Senin, 13 Juli 2015

Ilustrasi kemiskinan (fajar)
Ilustrasi kemiskinan (fajar)

Kadinsosnakertrans : Data Kemiskinan Terus Dimutakhirkan

CIAMIS,FOKUSJabar.com: Data tentang kemiskinan di daerah harus terus di-update sesuai aturan dan perundang-undangan. Sebab kemungkinan perubahan data seringkali terjadi karena orang miskin bersangkutan pindah domisili, meninggal atau bahkan naik status, demikian dikatakan Kepala Dinas Sosial Tenaga Kerja dan Transmigrasi Kabupaten Ciamis Wawan S Arifien, Senin (13/7/2015)
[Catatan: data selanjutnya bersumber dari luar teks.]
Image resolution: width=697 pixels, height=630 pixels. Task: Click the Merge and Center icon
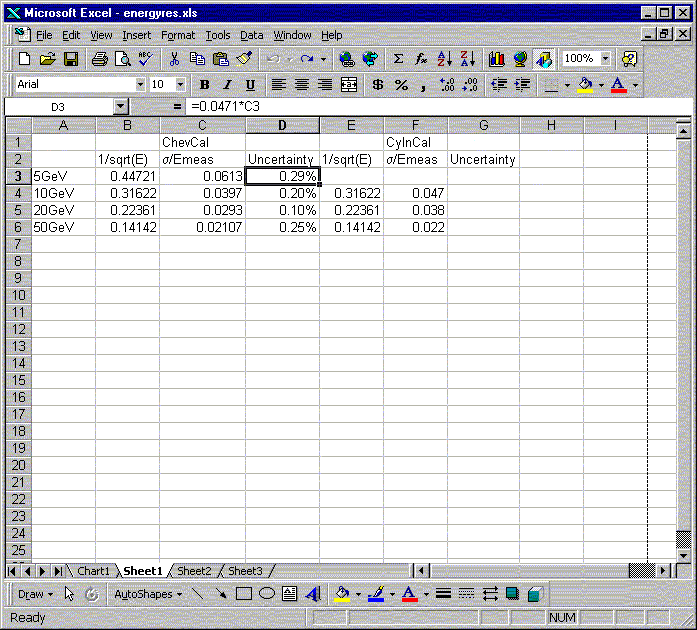pyautogui.click(x=349, y=85)
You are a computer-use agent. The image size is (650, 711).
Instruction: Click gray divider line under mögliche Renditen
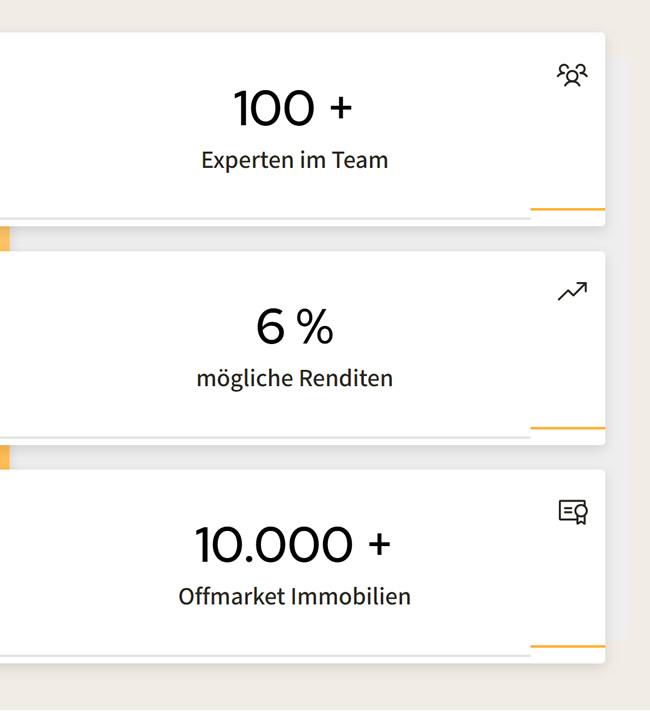tap(265, 436)
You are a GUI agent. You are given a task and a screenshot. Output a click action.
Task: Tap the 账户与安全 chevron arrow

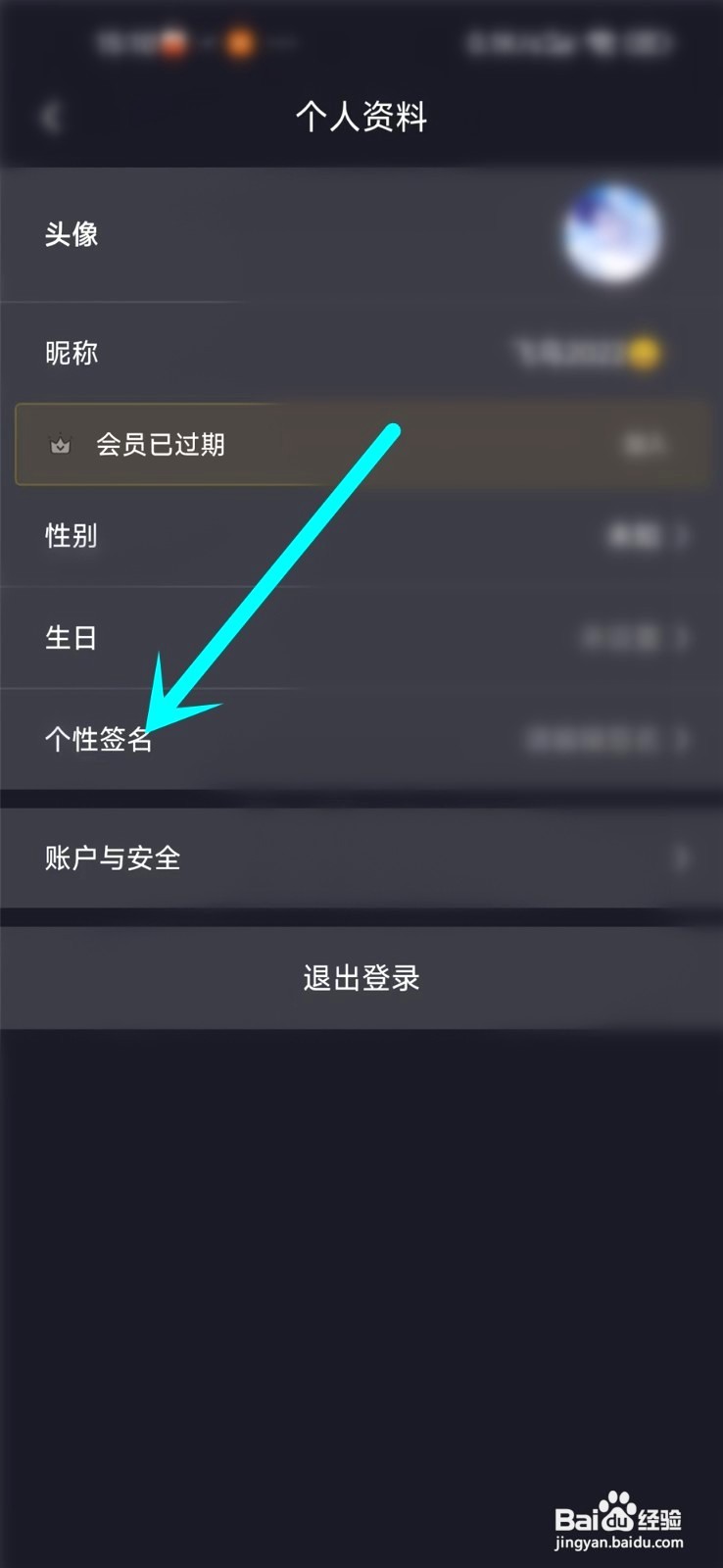[x=681, y=858]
“Maka dari itu diperlukan peran RW dan tenaga sosial kecamatan (TKSK) dalam melakukan updating data berdasarkan validasi dan verifikasi data Kemiskinan” ujarnya.
Menurut Wawan, para pelaku pendataan harus berorientasi smart, produktif, dan efisien dalam melayani masyarakat, karena ini terkait validasi pendataan kemiskinan.
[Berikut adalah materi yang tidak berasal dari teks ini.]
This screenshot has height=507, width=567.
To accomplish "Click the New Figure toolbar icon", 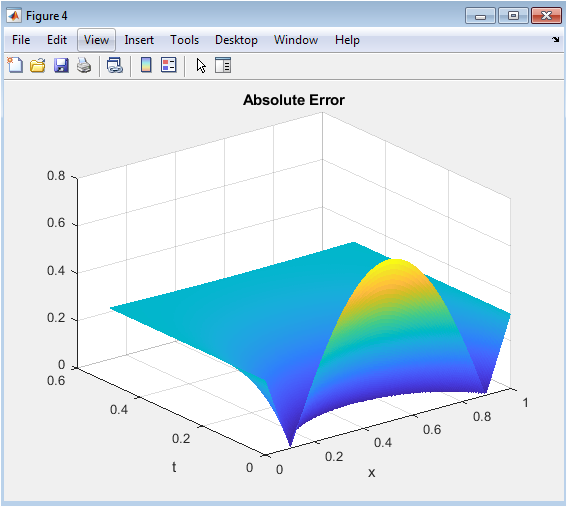I will pos(15,65).

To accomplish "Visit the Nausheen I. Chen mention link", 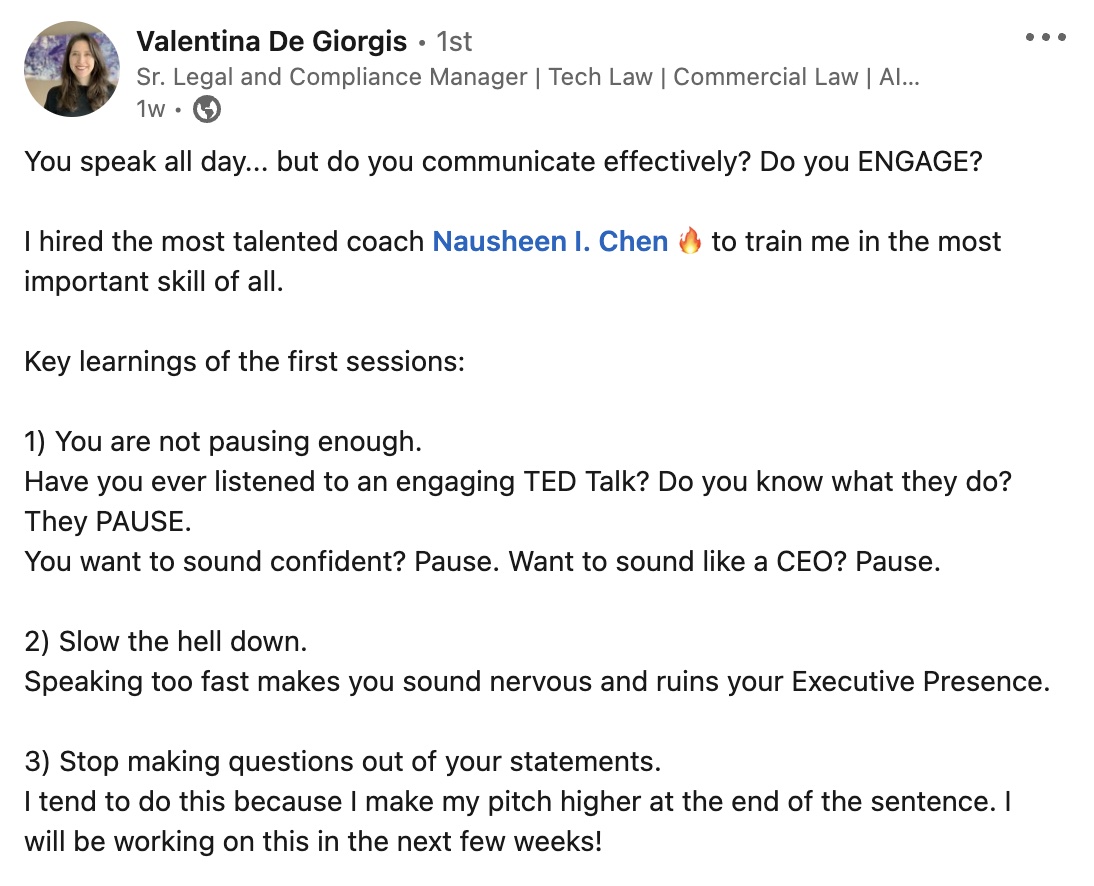I will (x=550, y=241).
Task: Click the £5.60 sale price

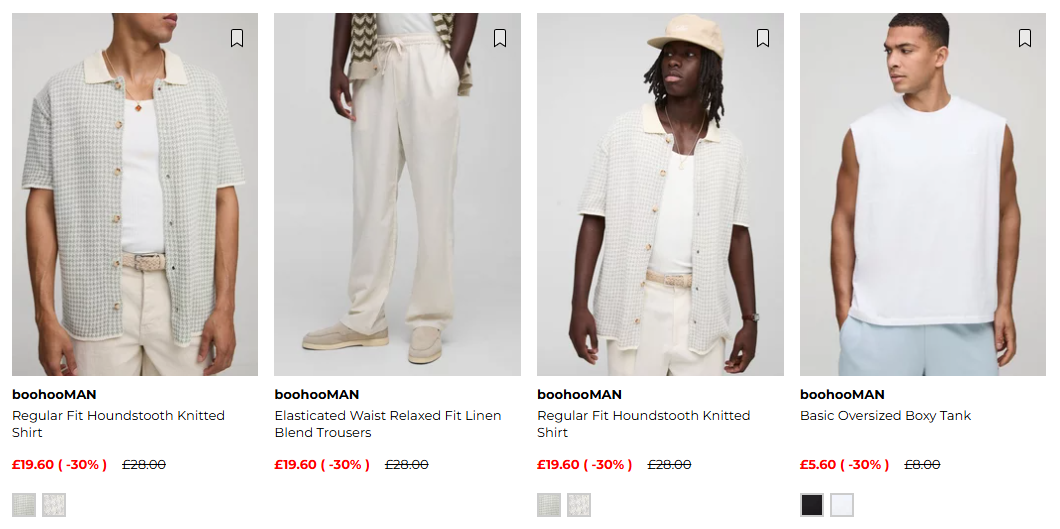Action: (817, 465)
“Harus peka dan benar-benar dalam melakukan pendataan, jangan asal-asalan, jangan sampai orang yang tidak berhak menerima bantuan malah menerima ataupun sebaliknya,” ucapnya.
Saat ini lanjut Wawan, untuk pendataan Jaminan Kesehatan Nasional (JKN) Penerimaan Bantuan Iuran (PBI) sudah dilaksanakan, pendaraan Validasi yang saat ini dilakukan utuk update data di daerah yaitu untuk Layanan Terpadu Penanggulangan Kemiskinan Daerah (LTPKD).